Records of locating words and elements »
# # # # #

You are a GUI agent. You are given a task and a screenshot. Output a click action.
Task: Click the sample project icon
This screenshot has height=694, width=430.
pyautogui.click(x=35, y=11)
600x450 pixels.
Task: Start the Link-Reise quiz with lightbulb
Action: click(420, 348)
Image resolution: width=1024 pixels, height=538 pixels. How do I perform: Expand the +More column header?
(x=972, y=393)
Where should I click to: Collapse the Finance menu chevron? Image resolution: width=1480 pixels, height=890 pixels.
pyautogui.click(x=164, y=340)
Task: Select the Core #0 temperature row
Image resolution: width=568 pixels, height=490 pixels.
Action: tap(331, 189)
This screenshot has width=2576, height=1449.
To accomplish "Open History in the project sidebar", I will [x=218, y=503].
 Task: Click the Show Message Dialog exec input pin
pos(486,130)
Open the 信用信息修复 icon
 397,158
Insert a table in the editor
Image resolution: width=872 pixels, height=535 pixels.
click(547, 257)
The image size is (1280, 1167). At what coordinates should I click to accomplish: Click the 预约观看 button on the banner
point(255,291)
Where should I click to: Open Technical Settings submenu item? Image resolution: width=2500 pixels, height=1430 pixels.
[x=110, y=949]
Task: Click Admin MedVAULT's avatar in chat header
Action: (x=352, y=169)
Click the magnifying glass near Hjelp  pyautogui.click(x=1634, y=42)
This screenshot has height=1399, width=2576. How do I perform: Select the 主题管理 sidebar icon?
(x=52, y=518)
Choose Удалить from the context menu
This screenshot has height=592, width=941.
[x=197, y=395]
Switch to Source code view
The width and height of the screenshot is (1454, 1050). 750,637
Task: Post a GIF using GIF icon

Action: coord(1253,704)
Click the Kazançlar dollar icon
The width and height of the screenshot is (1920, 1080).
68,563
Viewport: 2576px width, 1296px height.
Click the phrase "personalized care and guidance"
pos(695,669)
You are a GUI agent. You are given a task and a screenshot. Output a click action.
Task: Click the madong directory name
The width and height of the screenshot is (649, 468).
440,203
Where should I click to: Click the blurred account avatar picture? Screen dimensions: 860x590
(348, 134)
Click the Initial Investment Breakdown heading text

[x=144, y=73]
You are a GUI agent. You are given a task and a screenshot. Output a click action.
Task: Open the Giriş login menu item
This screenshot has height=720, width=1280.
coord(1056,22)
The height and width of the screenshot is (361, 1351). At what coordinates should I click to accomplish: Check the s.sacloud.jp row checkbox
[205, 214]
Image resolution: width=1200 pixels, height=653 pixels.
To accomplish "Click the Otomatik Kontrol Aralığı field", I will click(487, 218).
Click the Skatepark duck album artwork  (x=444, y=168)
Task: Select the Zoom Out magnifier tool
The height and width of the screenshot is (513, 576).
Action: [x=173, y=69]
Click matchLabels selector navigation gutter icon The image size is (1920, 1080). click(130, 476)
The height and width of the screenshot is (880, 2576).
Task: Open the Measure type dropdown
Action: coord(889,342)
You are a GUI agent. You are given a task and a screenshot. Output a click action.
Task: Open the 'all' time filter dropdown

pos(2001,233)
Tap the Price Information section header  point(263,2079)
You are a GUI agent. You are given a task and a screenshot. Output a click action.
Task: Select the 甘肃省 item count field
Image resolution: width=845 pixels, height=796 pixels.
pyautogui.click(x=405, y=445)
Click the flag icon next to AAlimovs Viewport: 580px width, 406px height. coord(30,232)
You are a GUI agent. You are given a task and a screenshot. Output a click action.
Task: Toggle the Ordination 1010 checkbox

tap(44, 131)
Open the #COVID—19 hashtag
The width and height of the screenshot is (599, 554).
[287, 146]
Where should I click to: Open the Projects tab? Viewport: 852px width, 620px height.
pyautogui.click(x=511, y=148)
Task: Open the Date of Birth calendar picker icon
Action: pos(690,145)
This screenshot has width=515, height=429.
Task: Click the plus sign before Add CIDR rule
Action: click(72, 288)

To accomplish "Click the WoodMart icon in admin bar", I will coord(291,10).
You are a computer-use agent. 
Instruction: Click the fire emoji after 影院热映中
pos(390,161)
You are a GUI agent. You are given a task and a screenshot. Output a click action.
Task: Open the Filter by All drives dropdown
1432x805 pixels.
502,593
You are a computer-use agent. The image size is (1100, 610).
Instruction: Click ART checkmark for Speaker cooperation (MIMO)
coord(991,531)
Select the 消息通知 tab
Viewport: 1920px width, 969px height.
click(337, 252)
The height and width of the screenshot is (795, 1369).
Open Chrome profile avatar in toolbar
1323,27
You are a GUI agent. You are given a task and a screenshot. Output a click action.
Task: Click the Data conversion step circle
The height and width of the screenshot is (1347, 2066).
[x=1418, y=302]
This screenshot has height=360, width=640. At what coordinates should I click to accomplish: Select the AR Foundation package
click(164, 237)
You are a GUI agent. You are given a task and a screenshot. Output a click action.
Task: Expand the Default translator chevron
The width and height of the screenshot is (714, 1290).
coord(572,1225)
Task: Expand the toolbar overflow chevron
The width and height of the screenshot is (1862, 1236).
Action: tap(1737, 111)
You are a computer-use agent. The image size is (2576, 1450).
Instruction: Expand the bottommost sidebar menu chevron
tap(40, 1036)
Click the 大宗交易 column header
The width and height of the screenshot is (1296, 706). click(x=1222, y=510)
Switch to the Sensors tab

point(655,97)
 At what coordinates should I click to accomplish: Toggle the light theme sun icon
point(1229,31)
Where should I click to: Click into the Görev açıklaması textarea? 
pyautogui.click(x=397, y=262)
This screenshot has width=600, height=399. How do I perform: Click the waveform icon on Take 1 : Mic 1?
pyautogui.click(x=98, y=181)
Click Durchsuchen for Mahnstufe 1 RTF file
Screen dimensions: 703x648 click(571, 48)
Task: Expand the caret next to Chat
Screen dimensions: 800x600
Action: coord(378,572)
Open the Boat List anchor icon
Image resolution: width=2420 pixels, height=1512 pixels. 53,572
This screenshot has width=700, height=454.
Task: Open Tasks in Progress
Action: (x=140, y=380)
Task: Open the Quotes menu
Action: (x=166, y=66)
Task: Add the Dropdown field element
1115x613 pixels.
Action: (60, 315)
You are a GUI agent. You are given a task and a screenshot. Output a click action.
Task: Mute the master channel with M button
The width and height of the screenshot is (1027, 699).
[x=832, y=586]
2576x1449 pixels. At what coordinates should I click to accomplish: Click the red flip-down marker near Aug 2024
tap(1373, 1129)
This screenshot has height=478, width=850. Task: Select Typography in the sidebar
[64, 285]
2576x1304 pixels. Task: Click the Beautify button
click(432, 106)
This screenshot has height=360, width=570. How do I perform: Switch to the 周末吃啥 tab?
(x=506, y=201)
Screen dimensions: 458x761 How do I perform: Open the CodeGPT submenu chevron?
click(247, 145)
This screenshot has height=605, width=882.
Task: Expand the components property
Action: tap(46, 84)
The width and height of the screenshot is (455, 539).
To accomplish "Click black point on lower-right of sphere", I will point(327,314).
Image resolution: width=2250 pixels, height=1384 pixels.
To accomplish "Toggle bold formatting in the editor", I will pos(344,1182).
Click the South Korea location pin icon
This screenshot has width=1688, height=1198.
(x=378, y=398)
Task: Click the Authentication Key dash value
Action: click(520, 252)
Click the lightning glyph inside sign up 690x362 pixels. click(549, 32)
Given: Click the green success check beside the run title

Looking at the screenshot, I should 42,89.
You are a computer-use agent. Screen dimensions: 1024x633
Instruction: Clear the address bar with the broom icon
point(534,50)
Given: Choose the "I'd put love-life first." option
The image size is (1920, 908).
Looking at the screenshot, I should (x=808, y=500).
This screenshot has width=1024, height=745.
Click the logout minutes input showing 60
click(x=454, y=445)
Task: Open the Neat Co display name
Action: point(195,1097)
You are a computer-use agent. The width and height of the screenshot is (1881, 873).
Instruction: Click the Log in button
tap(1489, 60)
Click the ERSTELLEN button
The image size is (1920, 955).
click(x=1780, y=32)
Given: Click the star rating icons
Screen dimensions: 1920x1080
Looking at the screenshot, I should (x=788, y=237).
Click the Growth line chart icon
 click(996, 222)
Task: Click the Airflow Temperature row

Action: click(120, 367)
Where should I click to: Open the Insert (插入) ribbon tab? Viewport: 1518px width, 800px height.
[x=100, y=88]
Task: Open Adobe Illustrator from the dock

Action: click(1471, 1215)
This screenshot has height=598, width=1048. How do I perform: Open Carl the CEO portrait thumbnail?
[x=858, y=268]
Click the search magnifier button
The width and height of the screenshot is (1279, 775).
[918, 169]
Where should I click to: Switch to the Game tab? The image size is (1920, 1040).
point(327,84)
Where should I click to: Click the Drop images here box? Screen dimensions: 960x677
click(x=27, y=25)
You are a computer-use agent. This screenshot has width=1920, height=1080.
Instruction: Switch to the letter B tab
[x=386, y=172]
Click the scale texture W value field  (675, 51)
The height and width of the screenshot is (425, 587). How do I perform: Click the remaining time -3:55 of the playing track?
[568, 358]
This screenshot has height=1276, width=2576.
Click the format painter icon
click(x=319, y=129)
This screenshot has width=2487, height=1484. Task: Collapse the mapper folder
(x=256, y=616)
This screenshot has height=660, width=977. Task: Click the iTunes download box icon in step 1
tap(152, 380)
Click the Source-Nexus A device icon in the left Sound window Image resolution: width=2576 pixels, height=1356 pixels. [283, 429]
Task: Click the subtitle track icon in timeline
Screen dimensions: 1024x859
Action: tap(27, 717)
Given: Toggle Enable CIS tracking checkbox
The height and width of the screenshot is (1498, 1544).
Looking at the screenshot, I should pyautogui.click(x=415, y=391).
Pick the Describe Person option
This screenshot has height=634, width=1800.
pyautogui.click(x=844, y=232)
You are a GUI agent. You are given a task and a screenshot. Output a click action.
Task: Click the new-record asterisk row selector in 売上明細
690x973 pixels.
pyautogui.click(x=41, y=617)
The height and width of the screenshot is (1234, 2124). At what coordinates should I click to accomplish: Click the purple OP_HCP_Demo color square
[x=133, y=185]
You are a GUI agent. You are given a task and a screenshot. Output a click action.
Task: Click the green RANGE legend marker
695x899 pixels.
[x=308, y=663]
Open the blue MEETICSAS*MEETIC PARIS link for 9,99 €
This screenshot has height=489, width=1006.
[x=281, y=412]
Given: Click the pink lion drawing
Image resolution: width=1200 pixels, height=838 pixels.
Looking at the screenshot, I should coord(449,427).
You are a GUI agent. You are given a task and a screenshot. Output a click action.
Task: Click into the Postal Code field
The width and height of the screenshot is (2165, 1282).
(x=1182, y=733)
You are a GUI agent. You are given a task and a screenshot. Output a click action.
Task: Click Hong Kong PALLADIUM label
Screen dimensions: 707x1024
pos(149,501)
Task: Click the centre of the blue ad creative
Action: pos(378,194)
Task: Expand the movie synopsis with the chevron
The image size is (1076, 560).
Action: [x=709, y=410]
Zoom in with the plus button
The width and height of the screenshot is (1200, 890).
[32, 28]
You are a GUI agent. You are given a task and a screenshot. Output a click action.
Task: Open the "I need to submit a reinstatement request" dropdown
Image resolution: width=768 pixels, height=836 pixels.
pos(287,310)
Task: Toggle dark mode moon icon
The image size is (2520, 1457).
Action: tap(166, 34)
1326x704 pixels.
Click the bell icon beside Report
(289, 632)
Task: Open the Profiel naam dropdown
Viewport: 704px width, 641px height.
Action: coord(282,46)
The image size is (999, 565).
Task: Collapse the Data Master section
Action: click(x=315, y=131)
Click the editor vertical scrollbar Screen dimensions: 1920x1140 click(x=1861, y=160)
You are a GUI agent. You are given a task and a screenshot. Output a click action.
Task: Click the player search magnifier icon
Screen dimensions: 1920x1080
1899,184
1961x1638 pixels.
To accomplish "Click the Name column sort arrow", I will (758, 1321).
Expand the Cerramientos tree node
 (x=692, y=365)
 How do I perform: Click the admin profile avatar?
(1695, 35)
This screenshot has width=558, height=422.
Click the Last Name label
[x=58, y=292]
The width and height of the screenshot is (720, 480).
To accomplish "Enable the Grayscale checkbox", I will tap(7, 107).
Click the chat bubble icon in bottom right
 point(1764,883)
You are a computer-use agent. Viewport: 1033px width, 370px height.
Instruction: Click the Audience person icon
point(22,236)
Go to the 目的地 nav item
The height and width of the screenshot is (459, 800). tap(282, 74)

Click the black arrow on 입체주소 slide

# # # # #

REQUEST » Copy the lines of the records above verbatim, starting at the line that contains "Given: Toggle Enable CIS tracking checkbox" and ending at the line that contains "[x=133, y=185]".

RESULT OF THIS EXERCISE »
Given: Toggle Enable CIS tracking checkbox
The height and width of the screenshot is (1498, 1544).
Looking at the screenshot, I should pyautogui.click(x=415, y=391).
Pick the Describe Person option
This screenshot has height=634, width=1800.
pyautogui.click(x=844, y=232)
You are a GUI agent. You are given a task and a screenshot. Output a click action.
Task: Click the new-record asterisk row selector in 売上明細
690x973 pixels.
pyautogui.click(x=41, y=617)
The height and width of the screenshot is (1234, 2124). At what coordinates should I click to accomplish: Click the purple OP_HCP_Demo color square
[x=133, y=185]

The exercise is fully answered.